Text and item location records
━━━━━━

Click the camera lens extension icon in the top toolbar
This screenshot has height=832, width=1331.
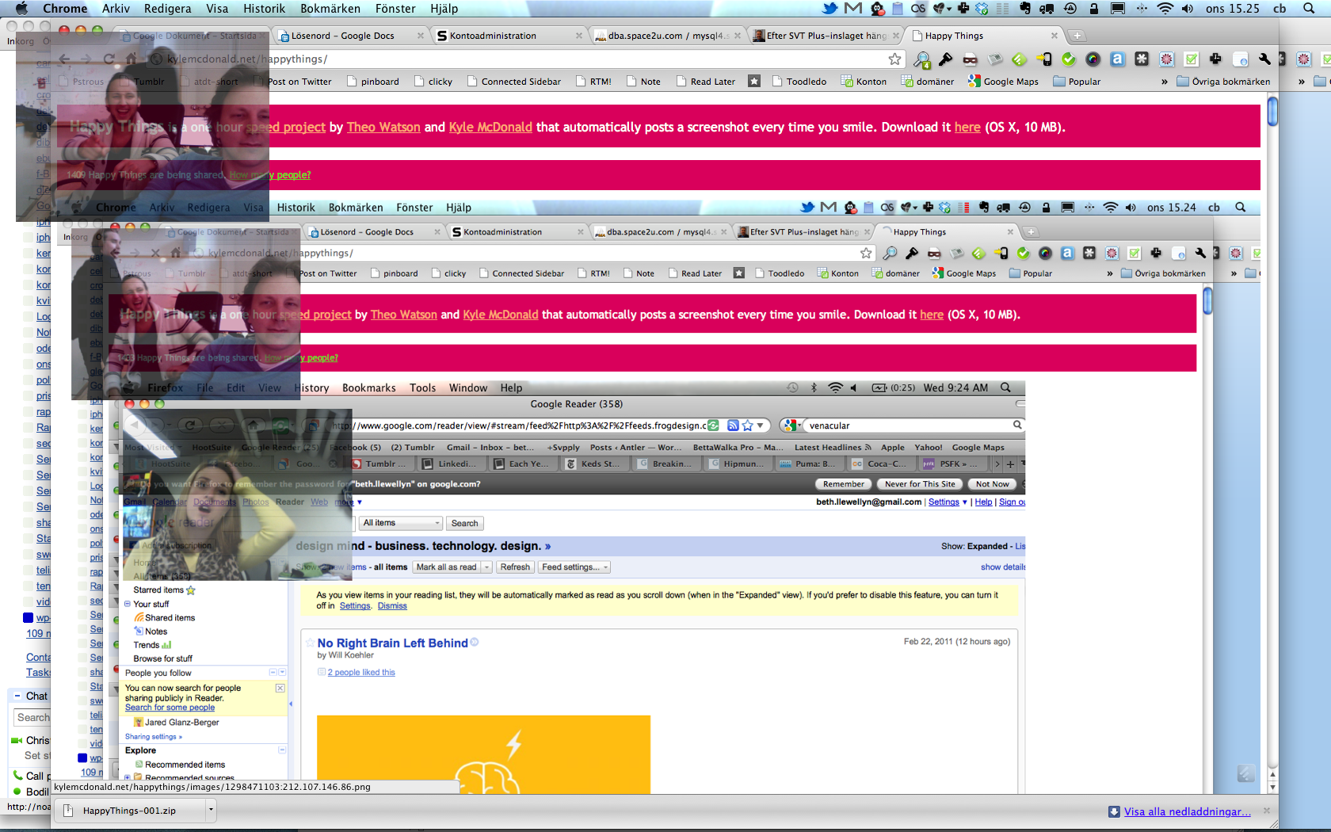(1093, 59)
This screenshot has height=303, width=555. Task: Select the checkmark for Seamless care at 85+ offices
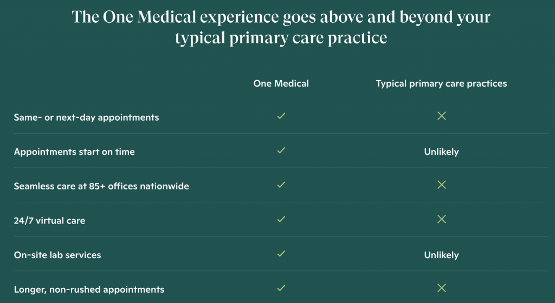click(281, 185)
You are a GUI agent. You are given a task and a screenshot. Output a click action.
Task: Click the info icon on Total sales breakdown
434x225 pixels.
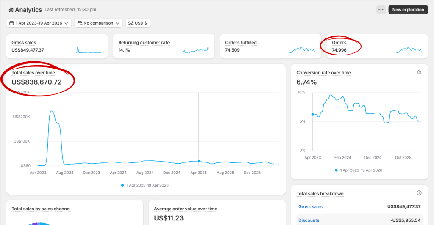419,193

━━━━━━

• _Work required_: Please copy out all of the records above word for word, leaving out the pictures.

• _Problem solution_:
Click the camera lens extension icon in the top toolbar
This screenshot has height=832, width=1331.
(1093, 59)
This screenshot has height=303, width=555. Task: Select the checkmark for Seamless care at 85+ offices
click(281, 185)
You are a GUI agent. You are given a task and a screenshot. Output a click action.
Task: Click the info icon on Total sales breakdown
434x225 pixels.
419,193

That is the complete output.